Connecting Artificial Brains to Robots in a Comprehensive Simulation Framework: The Neurorobotics Platform
Egidio Falotico, Lorenzo Vannucci, Alessandro Ambrosano, Ugo Albanese, Stefan Ulbrich, J. Camilo Vasquez Tieck, Georg Hinkel, Jacques Kaiser, Igor Peric, Oliver Denninger, Nino Cauli, Murat Kırtay, Arne Roennau, Gudrun Klinker, Axel von Arnim, Luc Guyot, Daniel Peppicelli, Pablo Martínez‐Cañada, Eduardo Ros, Patrick Maier
- Year
- 2017
- Citations
- 117
- Access
- Open access
Abstract
Combined efforts in the fields of neuroscience, computer science and biology allowed to design biologically realistic models of the brain based on spiking neural networks. For a proper validation of these models, an embodiment in a dynamic and rich sensory environment, where the model is exposed to a realistic sensory-motor task, is needed.
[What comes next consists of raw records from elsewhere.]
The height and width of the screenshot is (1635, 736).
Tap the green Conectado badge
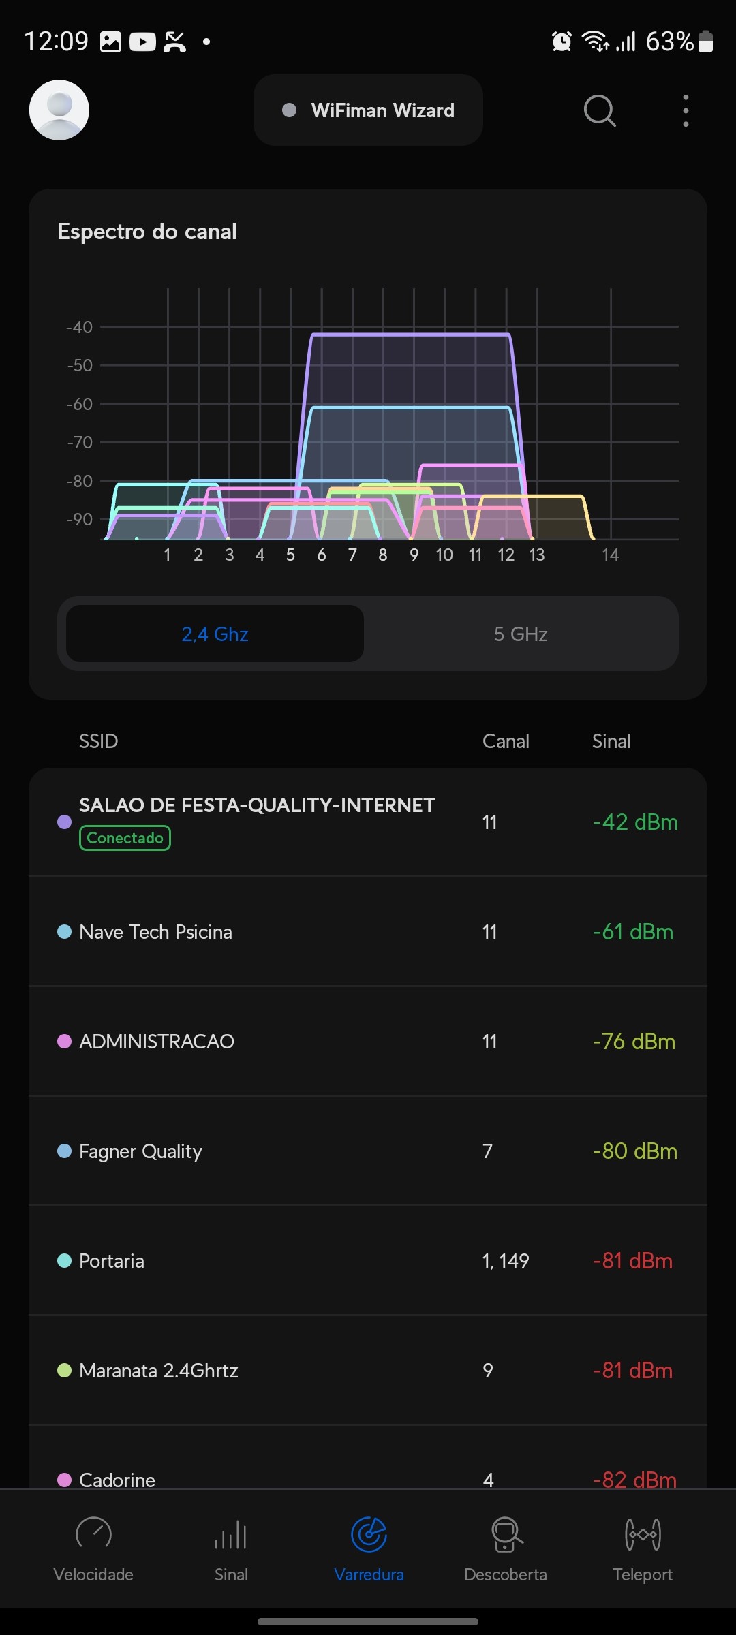tap(125, 838)
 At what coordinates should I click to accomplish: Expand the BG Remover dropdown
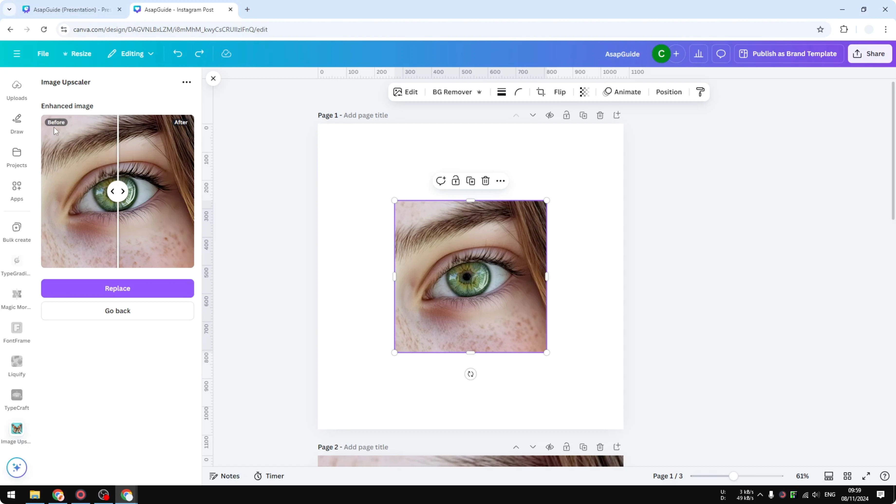click(x=479, y=92)
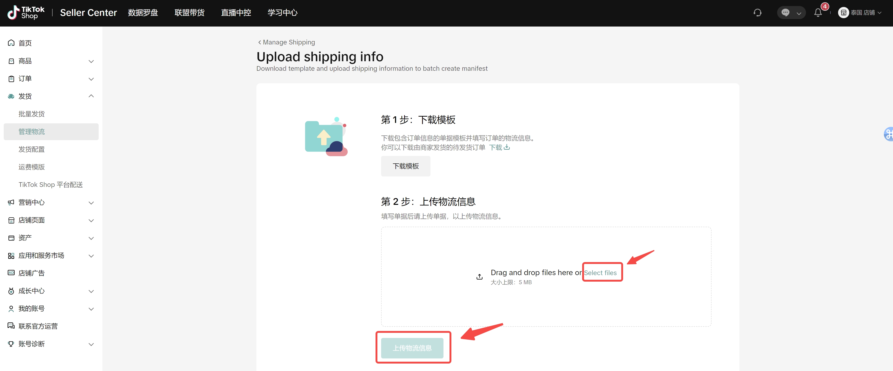Click the customer support headset icon
Viewport: 893px width, 371px height.
757,13
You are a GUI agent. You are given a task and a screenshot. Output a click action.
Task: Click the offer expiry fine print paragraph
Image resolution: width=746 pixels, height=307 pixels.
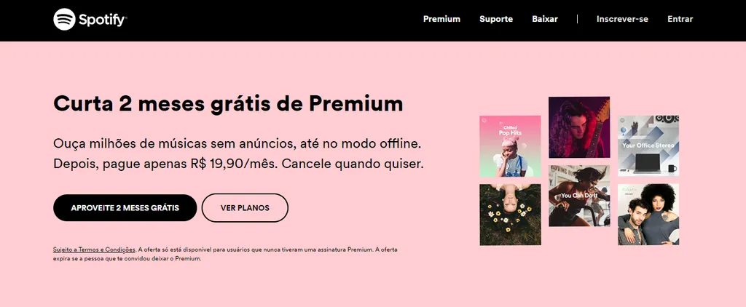click(x=225, y=254)
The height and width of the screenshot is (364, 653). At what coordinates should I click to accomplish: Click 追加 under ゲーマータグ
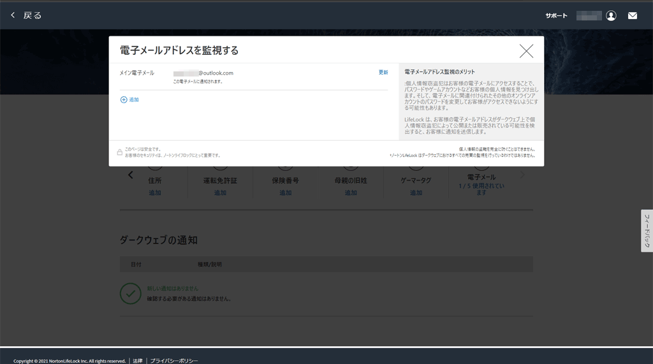(x=416, y=193)
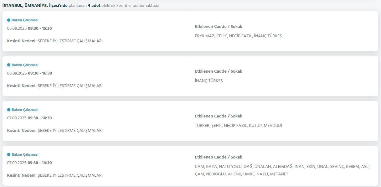Image resolution: width=381 pixels, height=187 pixels.
Task: Click the Etkilenen Cadde / Sokak heading on the first card
Action: [219, 26]
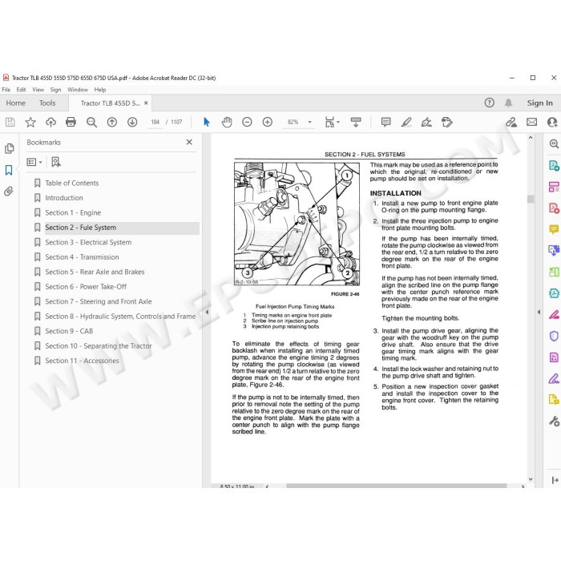Go to next page arrow
The image size is (561, 561).
[132, 122]
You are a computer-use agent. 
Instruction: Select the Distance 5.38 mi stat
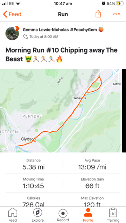coord(34,164)
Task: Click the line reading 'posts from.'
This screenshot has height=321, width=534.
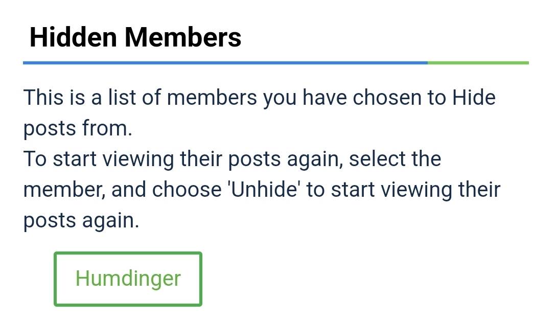Action: click(x=78, y=128)
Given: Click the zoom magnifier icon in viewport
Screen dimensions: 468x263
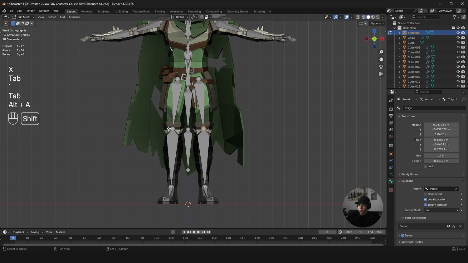Looking at the screenshot, I should [x=381, y=52].
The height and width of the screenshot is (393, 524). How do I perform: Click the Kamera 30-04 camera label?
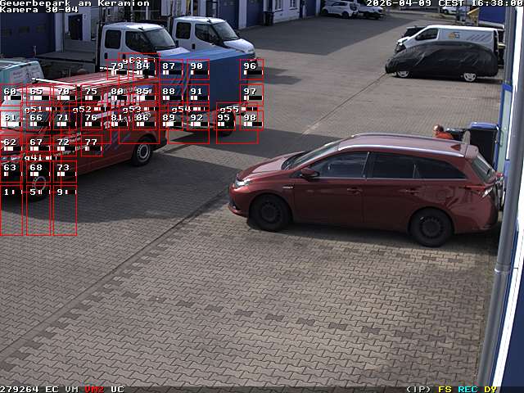[39, 10]
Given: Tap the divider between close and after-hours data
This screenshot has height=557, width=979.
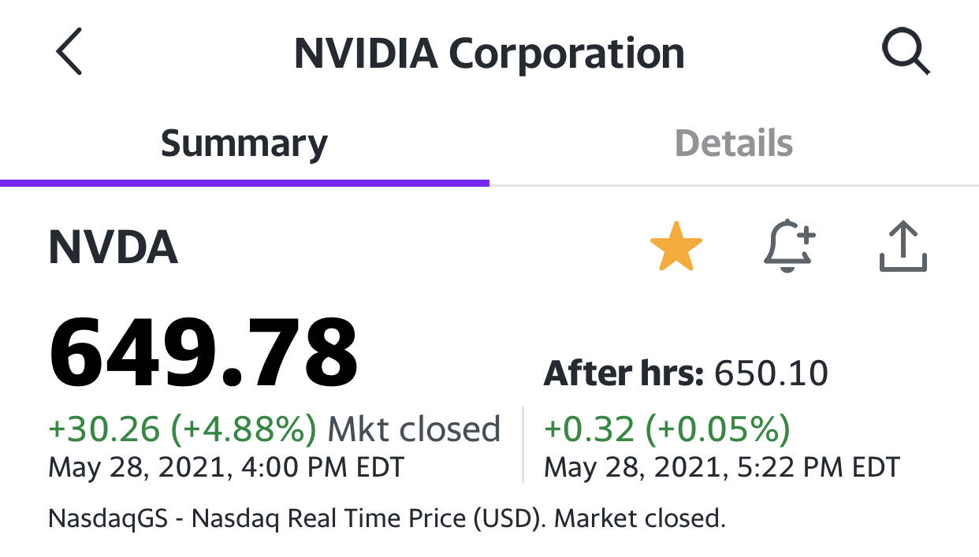Looking at the screenshot, I should (523, 444).
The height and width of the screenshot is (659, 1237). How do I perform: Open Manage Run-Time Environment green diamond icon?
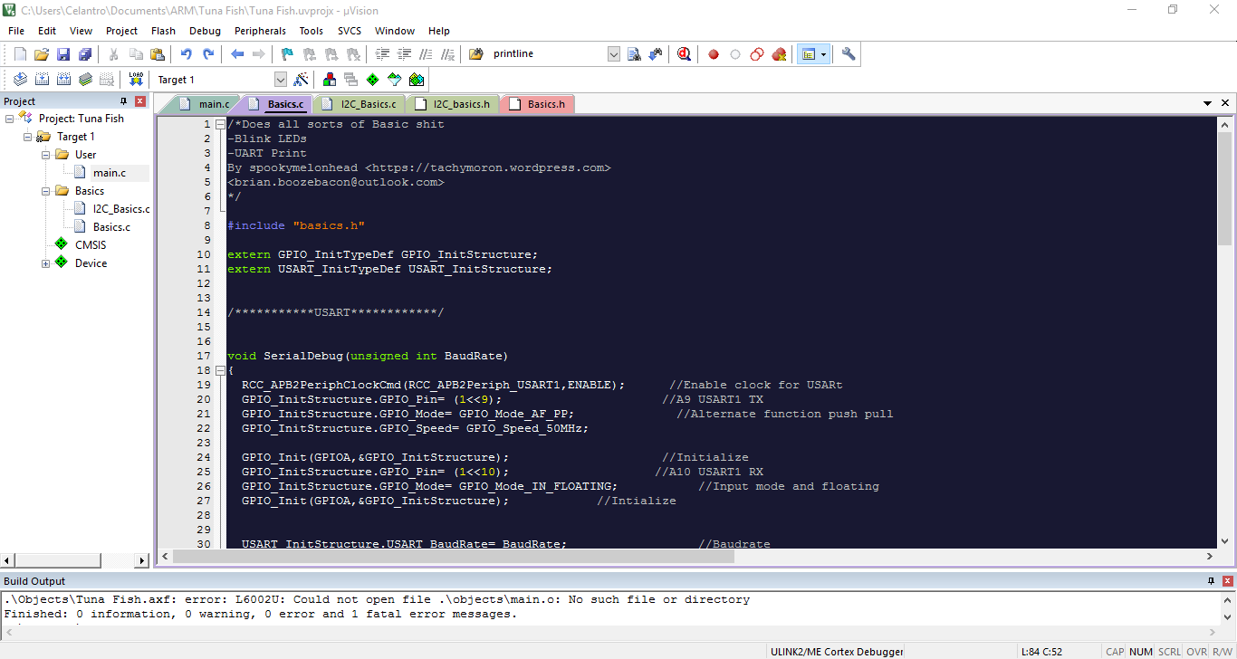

Due to the complexity of these brain models that, at the current stage, cannot deal with real-time constraints, it is not possible to embed them into a real world task. Rather, the embodiment has to be simulated as well. While adequate tools exist to simulate either complex neural networks or robots and their environments, there is so far no tool that allows to easily establish a communication between brain and body models. The Neurorobotics Platform is a new web-based environment that aims to filling this gap by offering scientists and technology developers a software infrastructure allowing them to connect brain models to detailed simulations of robot bodies and environments and to use the resulting neurorobotic systems for in-silico experimentation. In order to simplify the workflow and reduce the level of the required programming skills, the platform provides editors for the specification of experimental sequences and conditions, envi-ronments, robots, and brain-body connectors. In addition to that, a variety of existing robots and environments are provided. This work presents the architecture of the first release of the Neurorobotics Platform developed in subproject 10 “Neurorobotics” of the Human Brain Project (HBP). At the current state, the Neurorobotics Platform allows researchers to design and run basic experiments in neurorobotics using simulated robots and simulated environments linked to simplified versions of brain models. We illustrate the capabilities of the platform with three example experiments: a Braitenberg task implemented on a mobile robot, a sensory-motor learning task based on a robotic controller and a visual tracking embedding a retina model on the iCub humanoid robot. These use-cases allow to assess the applicability of the Neurorobotics Platform for robotic tasks as well as in neuroscientific experiments.